More details on why that also then affects the non-pre releases is in Emma's comment in #382 (comment).

[ericis]

We ran into an issue where we cannot use yarn changeset publish because it does not respect the monorepo dependencies defined with "workspace:^" in "package.json". We believe this Pull Request would fix that and allow us to use changesets properly. Until then, our only workaround is to manually publish each project, in order, with the command yarn npm publish from each project's directory.
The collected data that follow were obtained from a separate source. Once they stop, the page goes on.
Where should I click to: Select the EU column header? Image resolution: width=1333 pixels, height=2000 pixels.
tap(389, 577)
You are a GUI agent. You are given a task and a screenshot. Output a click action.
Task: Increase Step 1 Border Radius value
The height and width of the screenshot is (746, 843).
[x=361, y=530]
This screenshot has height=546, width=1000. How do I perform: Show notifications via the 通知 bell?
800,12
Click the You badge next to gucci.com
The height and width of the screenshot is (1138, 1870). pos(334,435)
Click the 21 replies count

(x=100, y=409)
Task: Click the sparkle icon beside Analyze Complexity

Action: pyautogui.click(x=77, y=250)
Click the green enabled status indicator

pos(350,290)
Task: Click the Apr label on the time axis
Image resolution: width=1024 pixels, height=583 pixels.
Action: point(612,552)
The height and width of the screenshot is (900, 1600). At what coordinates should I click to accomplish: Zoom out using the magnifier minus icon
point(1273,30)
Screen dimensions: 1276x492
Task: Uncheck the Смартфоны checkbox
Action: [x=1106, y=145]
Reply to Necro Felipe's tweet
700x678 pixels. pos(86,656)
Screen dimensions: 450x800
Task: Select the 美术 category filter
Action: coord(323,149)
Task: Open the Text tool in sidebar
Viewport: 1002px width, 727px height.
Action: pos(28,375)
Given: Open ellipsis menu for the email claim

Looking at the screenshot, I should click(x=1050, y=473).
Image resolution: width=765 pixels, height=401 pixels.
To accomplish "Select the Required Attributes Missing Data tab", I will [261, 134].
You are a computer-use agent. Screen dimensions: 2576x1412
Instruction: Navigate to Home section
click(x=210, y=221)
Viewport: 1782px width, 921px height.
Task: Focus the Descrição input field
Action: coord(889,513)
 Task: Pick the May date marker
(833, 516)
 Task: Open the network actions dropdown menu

@Andarist and team, is it possible to prioritize this merge?

[adbayb]

Another possible workaround, until Changesets code owners review the pull request, can be to patch (via PNPM if it's your default package manager or the patch-package module) @changesets/assemble-release-plan@6.0.0 dependency with @Pike proposed fix (thanks to him).
Patching is working well confirming the issue fix 🎉 .

I hope this workaround can unblock projects while not rushing @Andarist and the Changesets team 👍 .

[Rugvip]

@adbayb indeed, we'll try it out and see how it works: backstage/backstage#24614. In particular, I expect this to improve our patch release process where we currently see too many package bumps.